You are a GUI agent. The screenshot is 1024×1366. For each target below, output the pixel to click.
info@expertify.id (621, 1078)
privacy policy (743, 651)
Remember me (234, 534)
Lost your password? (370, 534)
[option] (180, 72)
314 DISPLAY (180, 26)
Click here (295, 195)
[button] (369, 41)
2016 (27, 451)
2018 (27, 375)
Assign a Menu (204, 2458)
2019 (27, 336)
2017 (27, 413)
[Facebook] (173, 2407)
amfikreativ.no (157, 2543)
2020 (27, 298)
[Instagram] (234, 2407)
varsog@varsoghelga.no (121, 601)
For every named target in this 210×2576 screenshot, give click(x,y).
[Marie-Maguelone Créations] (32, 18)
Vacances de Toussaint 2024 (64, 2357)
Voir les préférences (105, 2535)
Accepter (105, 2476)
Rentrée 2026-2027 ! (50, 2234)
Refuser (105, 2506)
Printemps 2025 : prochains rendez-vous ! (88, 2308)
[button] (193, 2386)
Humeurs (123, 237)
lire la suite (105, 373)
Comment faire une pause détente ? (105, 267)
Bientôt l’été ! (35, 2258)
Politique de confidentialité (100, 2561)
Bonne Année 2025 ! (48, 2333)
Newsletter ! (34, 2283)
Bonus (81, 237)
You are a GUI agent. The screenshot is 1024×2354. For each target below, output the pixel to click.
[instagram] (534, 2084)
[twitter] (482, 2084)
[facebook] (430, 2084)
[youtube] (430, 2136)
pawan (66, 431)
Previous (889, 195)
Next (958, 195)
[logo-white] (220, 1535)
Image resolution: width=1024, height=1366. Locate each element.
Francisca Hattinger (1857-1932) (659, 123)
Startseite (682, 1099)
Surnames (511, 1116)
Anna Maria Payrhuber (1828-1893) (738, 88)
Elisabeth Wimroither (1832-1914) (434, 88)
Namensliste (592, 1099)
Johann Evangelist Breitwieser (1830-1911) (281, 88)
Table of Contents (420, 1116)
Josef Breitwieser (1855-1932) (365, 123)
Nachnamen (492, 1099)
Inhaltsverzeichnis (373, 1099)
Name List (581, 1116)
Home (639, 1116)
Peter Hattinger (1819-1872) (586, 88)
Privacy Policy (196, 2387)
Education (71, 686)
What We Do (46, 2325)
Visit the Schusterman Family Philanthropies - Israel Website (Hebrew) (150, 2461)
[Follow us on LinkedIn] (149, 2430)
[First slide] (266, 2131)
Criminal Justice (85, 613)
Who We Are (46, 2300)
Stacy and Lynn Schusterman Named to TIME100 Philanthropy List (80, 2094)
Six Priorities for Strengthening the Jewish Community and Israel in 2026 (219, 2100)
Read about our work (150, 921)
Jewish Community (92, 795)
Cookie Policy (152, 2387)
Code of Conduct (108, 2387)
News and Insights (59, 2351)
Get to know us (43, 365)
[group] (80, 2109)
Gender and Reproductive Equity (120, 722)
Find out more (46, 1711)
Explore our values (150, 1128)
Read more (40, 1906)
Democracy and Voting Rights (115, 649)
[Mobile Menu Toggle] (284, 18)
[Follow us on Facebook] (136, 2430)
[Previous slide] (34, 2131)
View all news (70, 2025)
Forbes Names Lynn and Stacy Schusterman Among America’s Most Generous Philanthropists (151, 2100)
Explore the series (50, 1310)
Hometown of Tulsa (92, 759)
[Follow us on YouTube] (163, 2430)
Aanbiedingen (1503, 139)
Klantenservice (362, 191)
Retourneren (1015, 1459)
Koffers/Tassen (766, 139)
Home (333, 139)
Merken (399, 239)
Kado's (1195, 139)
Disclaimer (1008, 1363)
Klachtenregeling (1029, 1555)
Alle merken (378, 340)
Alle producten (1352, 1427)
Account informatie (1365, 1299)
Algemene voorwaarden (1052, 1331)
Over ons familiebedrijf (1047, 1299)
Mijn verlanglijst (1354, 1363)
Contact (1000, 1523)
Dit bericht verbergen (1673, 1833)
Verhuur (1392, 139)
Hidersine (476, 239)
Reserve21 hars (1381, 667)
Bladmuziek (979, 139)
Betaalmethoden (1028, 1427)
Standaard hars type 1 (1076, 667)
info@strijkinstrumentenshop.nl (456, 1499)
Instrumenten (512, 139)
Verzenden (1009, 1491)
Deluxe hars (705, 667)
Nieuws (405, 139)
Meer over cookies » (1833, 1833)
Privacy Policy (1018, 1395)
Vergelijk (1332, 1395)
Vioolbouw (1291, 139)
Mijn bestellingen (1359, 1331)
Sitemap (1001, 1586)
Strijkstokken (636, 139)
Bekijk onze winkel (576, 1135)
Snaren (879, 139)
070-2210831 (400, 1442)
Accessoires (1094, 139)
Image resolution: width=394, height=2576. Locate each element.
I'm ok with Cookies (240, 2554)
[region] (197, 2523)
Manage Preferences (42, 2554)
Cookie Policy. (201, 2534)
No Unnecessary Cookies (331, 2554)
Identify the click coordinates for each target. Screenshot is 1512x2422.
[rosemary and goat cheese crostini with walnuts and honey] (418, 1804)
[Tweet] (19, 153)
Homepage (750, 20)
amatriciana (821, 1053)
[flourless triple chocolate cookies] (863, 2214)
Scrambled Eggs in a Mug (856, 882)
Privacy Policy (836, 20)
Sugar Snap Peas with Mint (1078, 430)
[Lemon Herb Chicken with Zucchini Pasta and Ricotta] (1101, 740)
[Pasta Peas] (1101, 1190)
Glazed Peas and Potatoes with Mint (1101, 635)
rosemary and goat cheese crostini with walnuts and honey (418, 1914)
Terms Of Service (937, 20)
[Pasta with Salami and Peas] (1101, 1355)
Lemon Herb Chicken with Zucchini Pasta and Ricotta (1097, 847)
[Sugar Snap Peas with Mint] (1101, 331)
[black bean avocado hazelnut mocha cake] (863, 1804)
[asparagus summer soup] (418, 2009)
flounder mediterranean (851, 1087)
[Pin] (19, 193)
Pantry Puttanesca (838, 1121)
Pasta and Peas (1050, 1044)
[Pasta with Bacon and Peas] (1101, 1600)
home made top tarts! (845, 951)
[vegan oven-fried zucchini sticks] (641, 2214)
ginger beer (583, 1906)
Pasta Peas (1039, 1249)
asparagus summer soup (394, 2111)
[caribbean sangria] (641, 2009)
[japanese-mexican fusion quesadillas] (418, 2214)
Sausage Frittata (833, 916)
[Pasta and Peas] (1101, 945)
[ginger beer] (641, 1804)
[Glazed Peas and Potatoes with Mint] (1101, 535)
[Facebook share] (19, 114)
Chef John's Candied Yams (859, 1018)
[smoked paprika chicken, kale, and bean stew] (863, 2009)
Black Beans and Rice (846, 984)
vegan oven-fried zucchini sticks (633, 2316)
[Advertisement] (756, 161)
──────────
Copy each line of the material exactly as written.

You are a GUI agent. The screenshot is 1024×1366. For each target below, output the pixel to click.
info@expertify.id (621, 1078)
privacy policy (743, 651)
Remember me (234, 534)
Lost your password? (370, 534)
[option] (180, 72)
314 DISPLAY (180, 26)
Click here (295, 195)
[button] (369, 41)
2016 (27, 451)
2018 (27, 375)
Assign a Menu (204, 2458)
2019 (27, 336)
2017 (27, 413)
[Facebook] (173, 2407)
amfikreativ.no (157, 2543)
2020 (27, 298)
[Instagram] (234, 2407)
varsog@varsoghelga.no (121, 601)
For every named target in this 210×2576 screenshot, give click(x,y).
[Marie-Maguelone Créations] (32, 18)
Vacances de Toussaint 2024 (64, 2357)
Voir les préférences (105, 2535)
Accepter (105, 2476)
Rentrée 2026-2027 ! (50, 2234)
Refuser (105, 2506)
Printemps 2025 : prochains rendez-vous ! (88, 2308)
[button] (193, 2386)
Humeurs (123, 237)
lire la suite (105, 373)
Comment faire une pause détente ? (105, 267)
Bientôt l’été ! (35, 2258)
Politique de confidentialité (100, 2561)
Bonne Année 2025 ! (48, 2333)
Newsletter ! (34, 2283)
Bonus (81, 237)
You are a GUI agent. The screenshot is 1024×2354. For each target below, output the pixel to click.
[instagram] (534, 2084)
[twitter] (482, 2084)
[facebook] (430, 2084)
[youtube] (430, 2136)
pawan (66, 431)
Previous (889, 195)
Next (958, 195)
[logo-white] (220, 1535)
Image resolution: width=1024, height=1366. Locate each element.
Francisca Hattinger (1857-1932) (659, 123)
Startseite (682, 1099)
Surnames (511, 1116)
Anna Maria Payrhuber (1828-1893) (738, 88)
Elisabeth Wimroither (1832-1914) (434, 88)
Namensliste (592, 1099)
Johann Evangelist Breitwieser (1830-1911) (281, 88)
Table of Contents (420, 1116)
Josef Breitwieser (1855-1932) (365, 123)
Nachnamen (492, 1099)
Inhaltsverzeichnis (373, 1099)
Name List (581, 1116)
Home (639, 1116)
Peter Hattinger (1819-1872) (586, 88)
Privacy Policy (196, 2387)
Education (71, 686)
What We Do (46, 2325)
Visit the Schusterman Family Philanthropies - Israel Website (Hebrew) (150, 2461)
[Follow us on LinkedIn] (149, 2430)
[First slide] (266, 2131)
Criminal Justice (85, 613)
Who We Are (46, 2300)
Stacy and Lynn Schusterman Named to TIME100 Philanthropy List (80, 2094)
Six Priorities for Strengthening the Jewish Community and Israel in 2026 (219, 2100)
Read about our work (150, 921)
Jewish Community (92, 795)
Cookie Policy (152, 2387)
Code of Conduct (108, 2387)
News and Insights (59, 2351)
Get to know us (43, 365)
[group] (80, 2109)
Gender and Reproductive Equity (120, 722)
Find out more (46, 1711)
Explore our values (150, 1128)
Read more (40, 1906)
Democracy and Voting Rights (115, 649)
[Mobile Menu Toggle] (284, 18)
[Follow us on Facebook] (136, 2430)
[Previous slide] (34, 2131)
View all news (70, 2025)
Forbes Names Lynn and Stacy Schusterman Among America’s Most Generous Philanthropists (151, 2100)
Explore the series (50, 1310)
Hometown of Tulsa (92, 759)
[Follow us on YouTube] (163, 2430)
Aanbiedingen (1503, 139)
Klantenservice (362, 191)
Retourneren (1015, 1459)
Koffers/Tassen (766, 139)
Home (333, 139)
Merken (399, 239)
Kado's (1195, 139)
Disclaimer (1008, 1363)
Klachtenregeling (1029, 1555)
Alle merken (378, 340)
Alle producten (1352, 1427)
Account informatie (1365, 1299)
Algemene voorwaarden (1052, 1331)
Over ons familiebedrijf (1047, 1299)
Mijn verlanglijst (1354, 1363)
Contact (1000, 1523)
Dit bericht verbergen (1673, 1833)
Verhuur (1392, 139)
Hidersine (476, 239)
Reserve21 hars (1381, 667)
Bladmuziek (979, 139)
Betaalmethoden (1028, 1427)
Standaard hars type 1 (1076, 667)
info@strijkinstrumentenshop.nl (456, 1499)
Instrumenten (512, 139)
Verzenden (1009, 1491)
Deluxe hars (705, 667)
Nieuws (405, 139)
Meer over cookies » (1833, 1833)
Privacy Policy (1018, 1395)
Vergelijk (1332, 1395)
Vioolbouw (1291, 139)
Mijn bestellingen (1359, 1331)
Sitemap (1001, 1586)
Strijkstokken (636, 139)
Bekijk onze winkel (576, 1135)
Snaren (879, 139)
070-2210831 (400, 1442)
Accessoires (1094, 139)
Image resolution: width=394, height=2576. Locate each element.
I'm ok with Cookies (240, 2554)
[region] (197, 2523)
Manage Preferences (42, 2554)
Cookie Policy. (201, 2534)
No Unnecessary Cookies (331, 2554)
Identify the click coordinates for each target. Screenshot is 1512x2422.
[rosemary and goat cheese crostini with walnuts and honey] (418, 1804)
[Tweet] (19, 153)
Homepage (750, 20)
amatriciana (821, 1053)
[flourless triple chocolate cookies] (863, 2214)
Scrambled Eggs in a Mug (856, 882)
Privacy Policy (836, 20)
Sugar Snap Peas with Mint (1078, 430)
[Lemon Herb Chicken with Zucchini Pasta and Ricotta] (1101, 740)
[Pasta Peas] (1101, 1190)
Glazed Peas and Potatoes with Mint (1101, 635)
rosemary and goat cheese crostini with walnuts and honey (418, 1914)
Terms Of Service (937, 20)
[Pasta with Salami and Peas] (1101, 1355)
Lemon Herb Chicken with Zucchini Pasta and Ricotta (1097, 847)
[Sugar Snap Peas with Mint] (1101, 331)
[black bean avocado hazelnut mocha cake] (863, 1804)
[asparagus summer soup] (418, 2009)
flounder mediterranean (851, 1087)
[Pin] (19, 193)
Pantry Puttanesca (838, 1121)
Pasta and Peas (1050, 1044)
[Pasta with Bacon and Peas] (1101, 1600)
home made top tarts! (845, 951)
[vegan oven-fried zucchini sticks] (641, 2214)
ginger beer (583, 1906)
Pasta Peas (1039, 1249)
asparagus summer soup (394, 2111)
[caribbean sangria] (641, 2009)
[japanese-mexican fusion quesadillas] (418, 2214)
Sausage Frittata (833, 916)
[Pasta and Peas] (1101, 945)
[ginger beer] (641, 1804)
[Glazed Peas and Potatoes with Mint] (1101, 535)
[Facebook share] (19, 114)
Chef John's Candied Yams (859, 1018)
[smoked paprika chicken, kale, and bean stew] (863, 2009)
Black Beans and Rice (846, 984)
vegan oven-fried zucchini sticks (633, 2316)
[Advertisement] (756, 161)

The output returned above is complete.